Miscellaneous

A most redemptive birth story

David Kent was born three weeks early on February 11th, 2026: two days after the 70th birthday of his namesake, my late father David Caplin (this is the completely scientific reason I knew immediately we were having a boy: a February due date).

Since I was induced (thanks to complications with gestational diabetes and cholestasis), Little D could have been born on the 9th, too. The only reason he wasn’t was because the hospital didn’t have space. I’m mildly annoyed by that, but truly it’s not a big deal. 

What is a big deal is just how different – in a good way – this birth was from my last one. The first time, I was in labor for four days. Both my epidurals failed. Finally, at 8 and a half pounds, Millie got stuck in the birth canal on her way into the world, causing a second-degree tear. Her shoulder was badly bruised. 

I’ll never forget the panic I felt when she was taken away from me for oxygen, and didn’t cry for several minutes. No immediate skin-to-skin bonding or “golden hour.” I truly believed she was stillborn. My recovery after stitches took months. 

The one redemptive piece of that birth story nightmare is that she was born on Mother’s Day, which was an unexpected gift.

By contrast, David’s birth was far smoother. I hesitate to say “easy,” because childbirth never is. Considering what came before, though, the contrast is significant. Because my last baby was on the larger side, and shoulder dystocia happened once, the risk of recurrence was real.

I reluctantly agreed to a scheduled c-section, but a diagnosis of cholestasis changed that plan. A baby born three weeks early would be significantly smaller than a full-term one, so my OB felt more confident about trying for a vaginal birth.

We checked into the hospital at 7am on the 11th, and he was born by 5:30pm. We were expecting a much bigger baby, thanks to genetics (thanks, 10-pound husband!) and diabetes, but he ended up being 7 pounds, 6 ounces. I requested no pitocin as an induction method (if you know, you know), and never ended up needing it. My epidural actually worked this time.

LISTED ENTRIES ▸
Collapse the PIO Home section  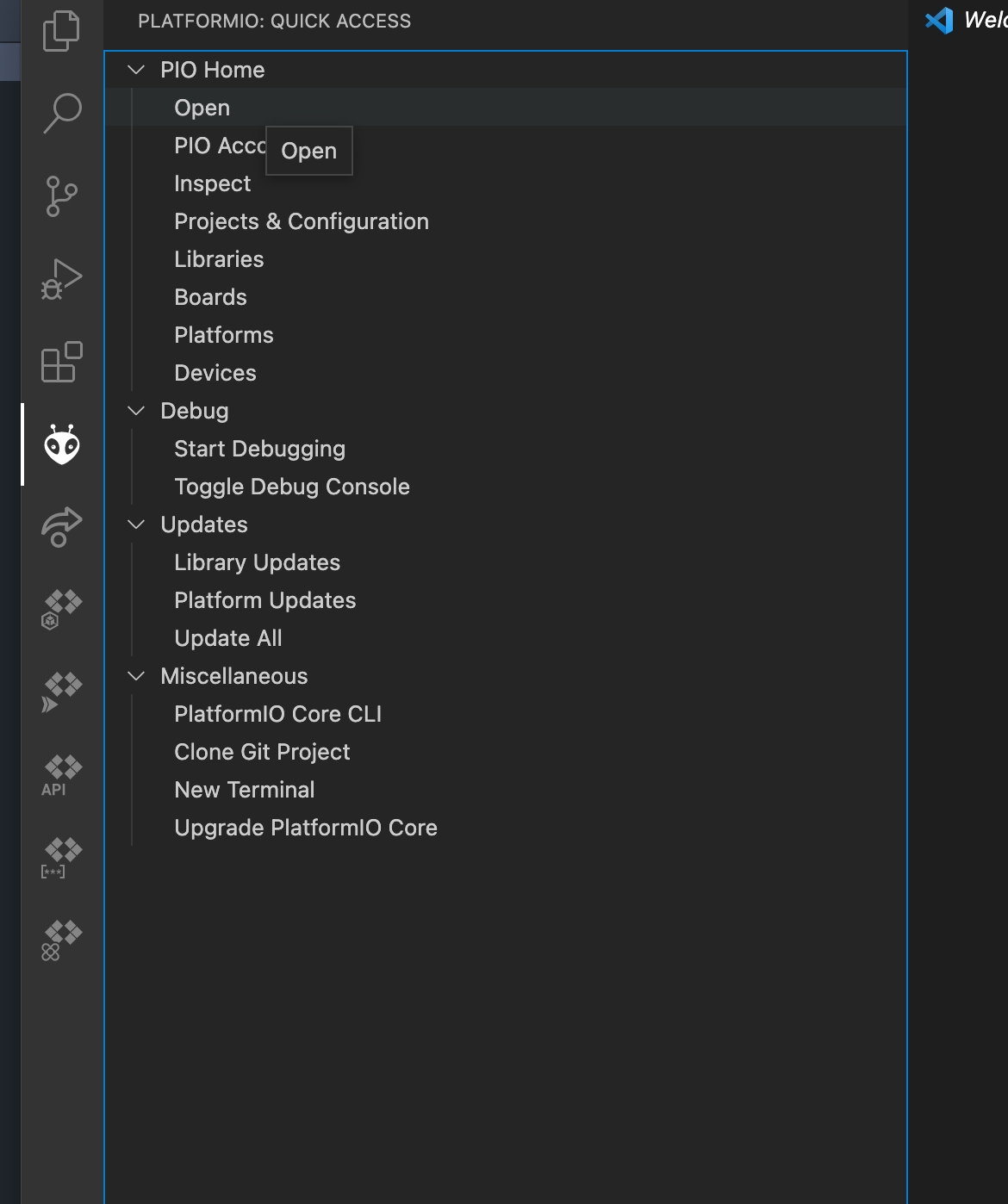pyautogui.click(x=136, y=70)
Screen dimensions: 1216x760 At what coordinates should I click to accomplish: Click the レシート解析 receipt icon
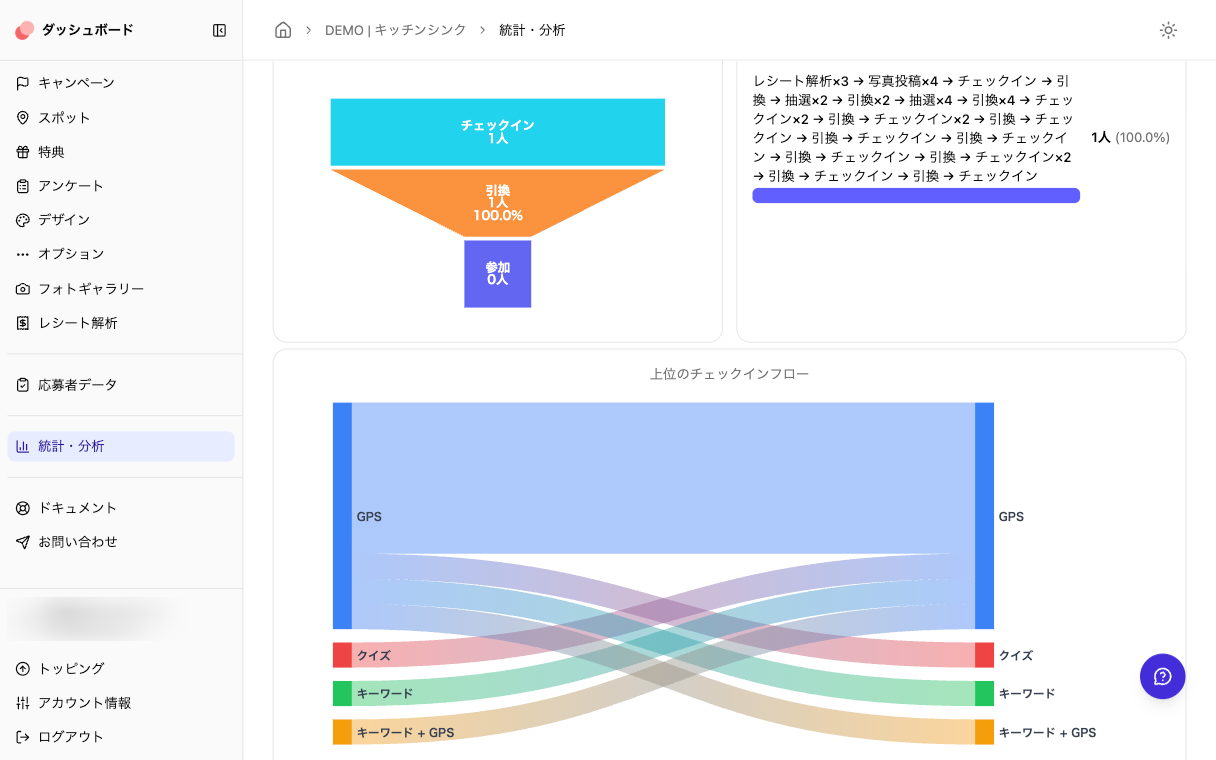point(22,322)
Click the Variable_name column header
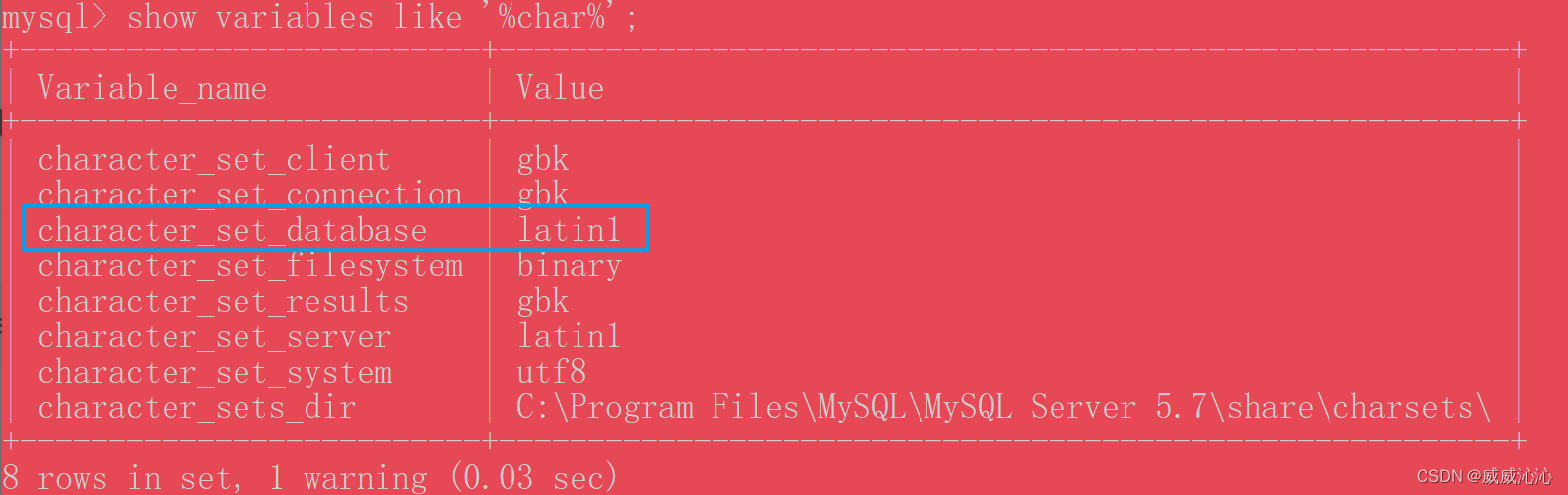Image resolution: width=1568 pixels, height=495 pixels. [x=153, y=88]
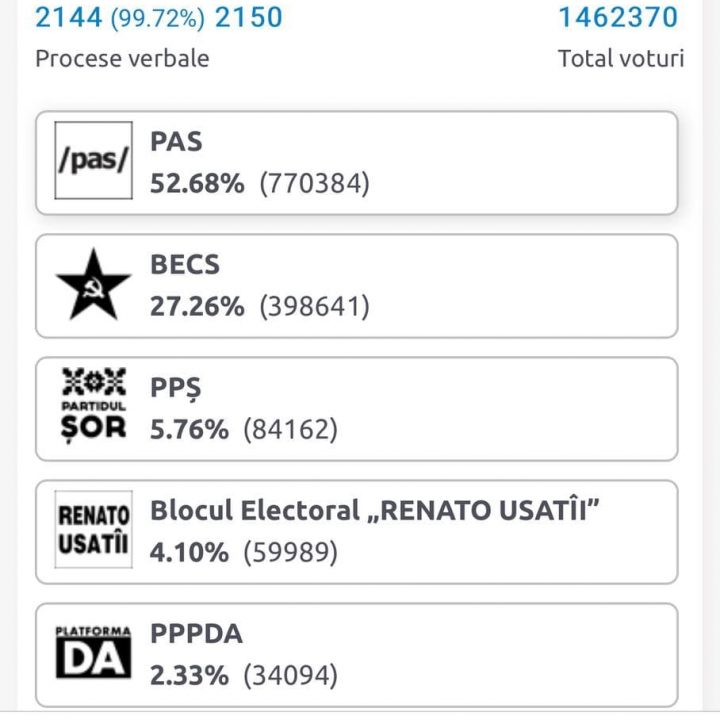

ACTIVITY ▸
Copy the entire birth story above word for word, with no changes.

YOUR RESPONSE ▸
Miscellaneous

A most redemptive birth story

David Kent was born three weeks early on February 11th, 2026: two days after the 70th birthday of his namesake, my late father David Caplin (this is the completely scientific reason I knew immediately we were having a boy: a February due date).

Since I was induced (thanks to complications with gestational diabetes and cholestasis), Little D could have been born on the 9th, too. The only reason he wasn’t was because the hospital didn’t have space. I’m mildly annoyed by that, but truly it’s not a big deal. 

What is a big deal is just how different – in a good way – this birth was from my last one. The first time, I was in labor for four days. Both my epidurals failed. Finally, at 8 and a half pounds, Millie got stuck in the birth canal on her way into the world, causing a second-degree tear. Her shoulder was badly bruised. 

I’ll never forget the panic I felt when she was taken away from me for oxygen, and didn’t cry for several minutes. No immediate skin-to-skin bonding or “golden hour.” I truly believed she was stillborn. My recovery after stitches took months. 

The one redemptive piece of that birth story nightmare is that she was born on Mother’s Day, which was an unexpected gift.

By contrast, David’s birth was far smoother. I hesitate to say “easy,” because childbirth never is. Considering what came before, though, the contrast is significant. Because my last baby was on the larger side, and shoulder dystocia happened once, the risk of recurrence was real.

I reluctantly agreed to a scheduled c-section, but a diagnosis of cholestasis changed that plan. A baby born three weeks early would be significantly smaller than a full-term one, so my OB felt more confident about trying for a vaginal birth.

We checked into the hospital at 7am on the 11th, and he was born by 5:30pm. We were expecting a much bigger baby, thanks to genetics (thanks, 10-pound husband!) and diabetes, but he ended up being 7 pounds, 6 ounces. I requested no pitocin as an induction method (if you know, you know), and never ended up needing it. My epidural actually worked this time.